We must ever watch against misjudgements and unfairness as it is expressed, for there is a lot at stake, and it is a delicate and serious balance to pursue too. But expressed it must be, in a decisive if hopefully careful and loving way.
I just don't know what you mean here. You seem to be assuming some sort of violent means in my discourse, even though you acknowledge that I don't lend those any support.
I can only guess that you are operating under the premise that I had the choice to leave Islam well enough alone and have it return the favor. That is an appealling thought, and one that I nurtured for a long time. No longer.
My feelings are actually far more mixed than my goals. There is indeed satisfaction in no longer carrying the burden of attempting to protect Islam as an idea. But there is also the sober and grim realization that the sorrow has only began and I have a moral duty to be a witness and even an instigator to some measure of it.
It can't be helped. All the other options are worse, although some involve some measure of denial and may appear to be less painful at first.
As for unethical means, I am again not quite sure what you mean. The question of how much of influence my statements may have on the motivations of others is intriguing, and I can't deny that I wish I were influential to some discernible extent. And of course there is an ethical responsibility coming with any ideas and goals, particularly when those are extreme.
Still... how responsible exactly do you expect me to feel for the flaws of the ideas that I am exposing? And how helpful, if at all, would it be if I chose denial instead?
It seems to me that while the dangers of violent extremism are real and worrisome on both sides of the clash of expectations, it is not at all helpful to attempt to postpone the confrontation. The conflicts will only fester and worsen if we keep hoping for the best while avoiding mutual, clear understanding. Extremism is caused by fear, which by its turn is enabled by ignorance.
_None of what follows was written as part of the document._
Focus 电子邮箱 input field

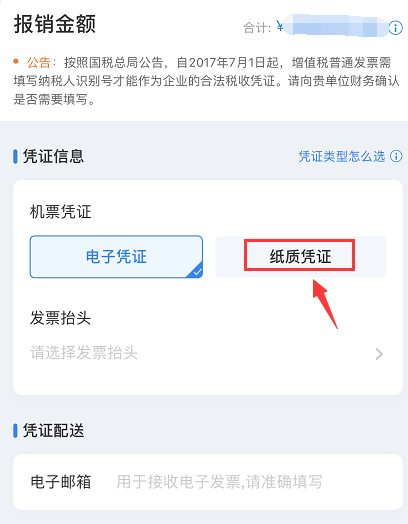[219, 482]
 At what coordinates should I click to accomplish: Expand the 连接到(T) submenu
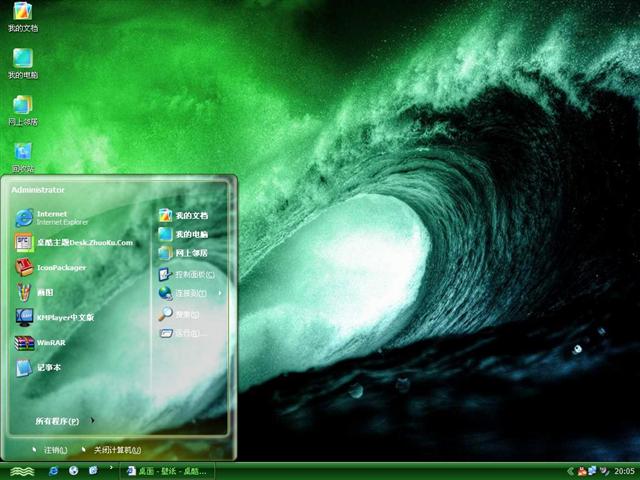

While safety comes from respect, which demands acceptance which by its turn comes from awareness and acknowledgement.
In a nutshell, idealized Islam - the one that is willing to learn from reality, the one that understands and accepts basic human dignity, the one that is not a harmful and glorified bet on the truth of the Qur'an and that is not all out unprepared to deal with diversity of beliefs - is certainly so much more palatable than real Islam. But it is not any help in promoting mutual understanding, respect and acceptance, and therefore must be discarded. The sooner, the better.
I guess you failed. Either at understanding what road that is or in showing me that it is not one to be taken. I'm betting on the first option.
I will never support any form of genocide, so again, it seems that you are misreading me quite fiercely.
Good thing that it is not mine, then.